Mananjara défend le retour du sauveur : malgré sa haine des Blancs, il croit en la sincérité et en la loyauté de celui-là. Dès qu’il pourra, il reviendra !
— Avec lui, on retrouvera notre Terre comme des hommes et des femmes, pas comme des esclaves. Le papier le dit. Avec votre embarcation, vous serez capturés dès votre arrivée et revendus comme esclaves !
— Nous avons subi des tempêtes. Le drivotra a tout emporté, mais nous avons survécu !
— Regarder les débris au milieu de l’ile ! Elle peut être recouverte entièrement par la mer. Et nous avec !

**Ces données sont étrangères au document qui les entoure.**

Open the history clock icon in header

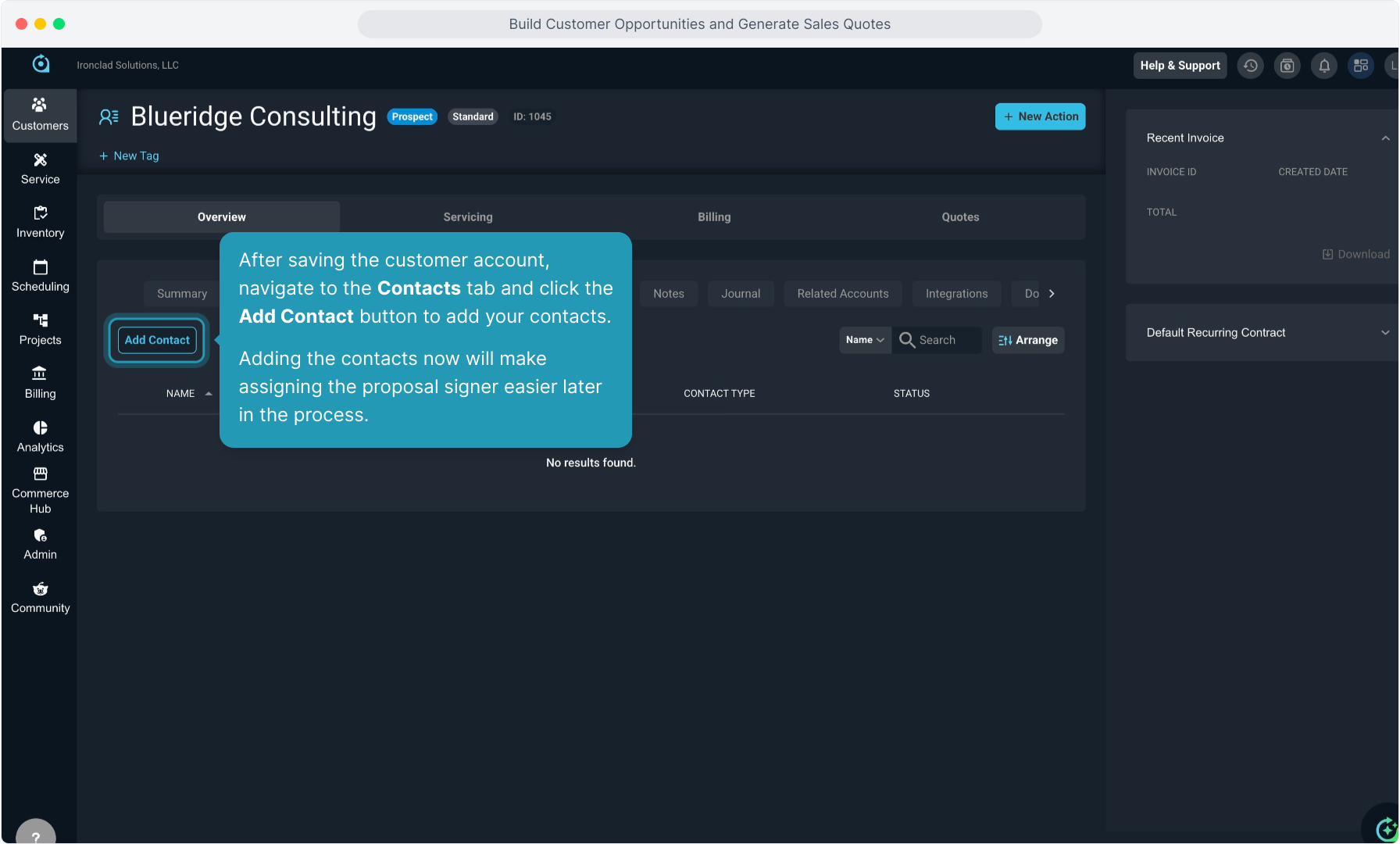[x=1250, y=66]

— Les oiseaux, les buissons, les tortues reviennent toujours !
Mihanta explose :
— Ça suffit ! Moi, Mihanta, je vais construire un bateau pour partir. Ceux qui veulent venir avec moi m’aident. Les autres, vous faites ce que vous voulez !

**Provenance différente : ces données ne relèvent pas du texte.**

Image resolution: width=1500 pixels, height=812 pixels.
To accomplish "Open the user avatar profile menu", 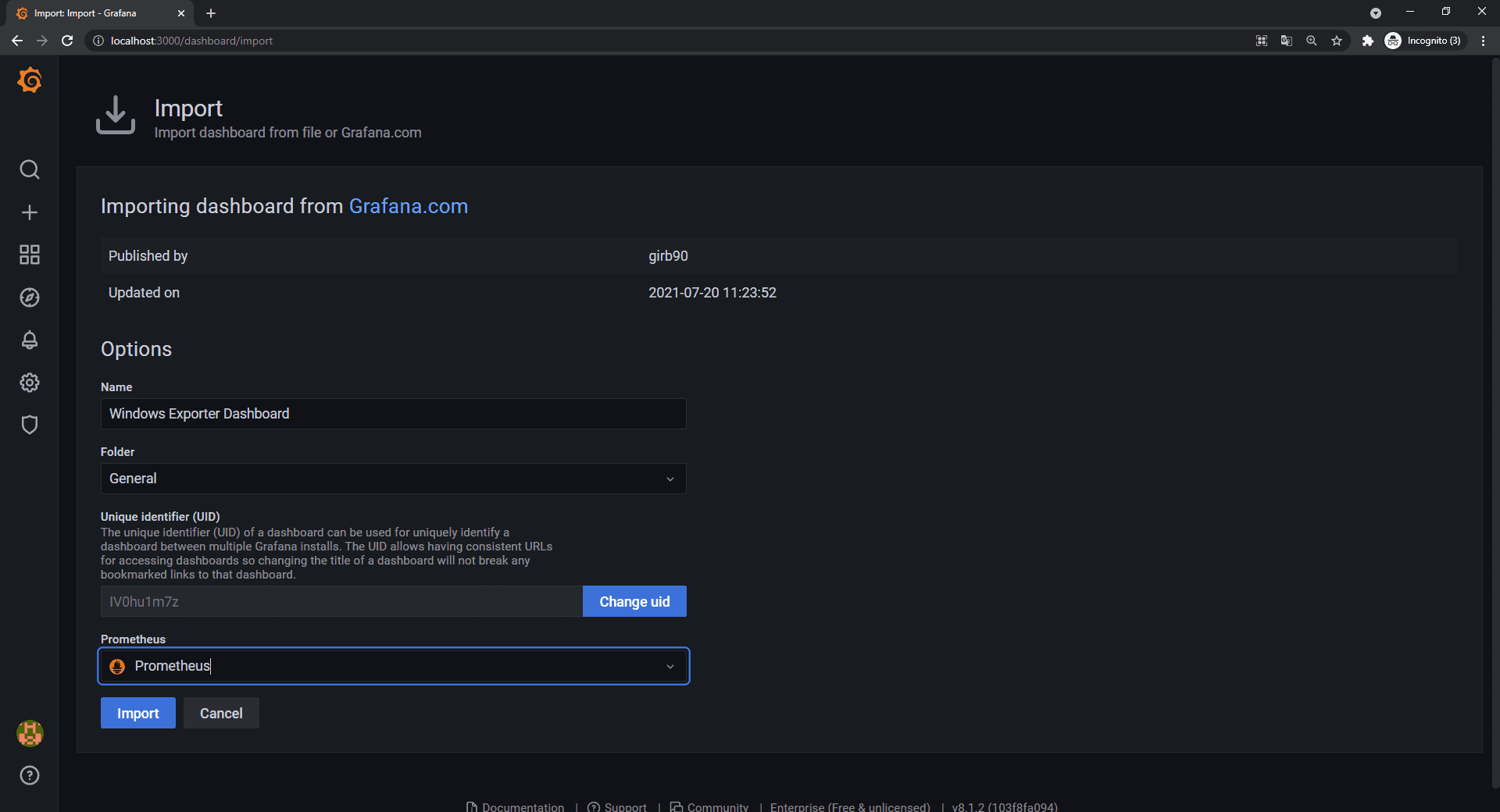I will point(29,733).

Ses paroles choquent ces filles et ces garçons, maintenant accoutumés à partager la moindre décision. Mihanta vient de faire éclater leur petite société. Encore une fois, il les quitte, emporté par la colère.
Mananjara s’approche de lui le lendemain.
— Si nous nous disputons, nous disparaissons tous ! Mihanta, je ne suis pas d’accord avec toi, mais je vais t’aider. C’est ton choix et nous devons le respecter.
— Il faut d’abord retrouver tous les outils des Blancs !
Mihanta est déjà debout, donnant des ordres. Mananjara le regarde. Il le connait ; il a du respect pour lui, de l’affection, même s’il s’est toujours refusé à l’exprimer, s’estimant indigne d’une telle amitié. Mihanta est trop singulier pour qu’on soit blessé par ses mots et ses gestes. Mananjara esquisse pourtant une grimace : il s’est forcé pour cette décision qui, il le sait, entrainera les autres. Un petit signe de reconnaissance lui aurait fait plaisir…
Aux ordres de Mihanta, le petit groupe des partants s’active, rejoint par les autres, trop heureux d’avoir une occupation.
Mihanta fait se grouper une vingtaine de volontaires et trace un trait dans le sable autour d’eux. Quand ils s’écartent, on peut voir la taille nécessaire pour une embarcation. Elle est immense ! La difficulté apparait insurmontable : parmi ceux qui connaissent la mer, aucun n’est pêcheur, encore moins piroguier. Nul ne sait comment faire une embarcation qui flotte, et encore moins qui résiste aux rouleaux de la barre et aux caprices des esprits de la mer.
« Peu importe ! Commençons et nous verrons bien ! » Sans réelle concertation, les plus motivés rassemblent tout le bois disponible sur le chantier des Blancs, creusant le sable pour remonter les ustensiles enfouis par les tempêtes. D’autres apportent le bois ramassé sur les plages, notamment celui de l’épave. Ils étalent ces morceaux sur la trace dans le sable, sans parvenir à la recouvrir.
Les plus motivés se regardent : soit ils ne partent pas tous, soit le bois doit être cherché sur l’épave, comme l’ont fait les Fotsy, qui en ont démonté la majeure partie. Le cordage qui permet d’accéder à l’épave est toujours là et, le plus incroyable, il a résisté aux tempêtes, disparaissant et réapparaissant pour des raisons inconnues. Aucun des hommes présents ne sait nager ou, au moins, n’est à l’aise avec l’eau. Nul n’a l’envie d’affronter les vagues immenses, les coraux coupants et de retourner dans ce navire de malheur.
Ils doivent se rendre à l’évidence : leur rêve se termine, la petite ile porte tous les malheurs et garde prisonniers ceux qui y abordent, sauf à posséder la magie des Blancs. Pour la plupart, la résignation l’emporte : les malheurs s’enchainent, à quoi bon lutter ? Le mieux est de vivre avec, de continuer en les supportant, comme les oiseaux de retour dans leurs nichoirs dévastés et qui recommencent à s’installer. Mihanta est balancé entre soulagement et découragement : le départ est leur seule solution pour survivre, mais l’opération se montre trop difficile pour eux. Le sort en a décidé ainsi.
Bakoly assiste à l’effondrement de Mihanta, ne sachant comment lui témoigner la moindre consolation.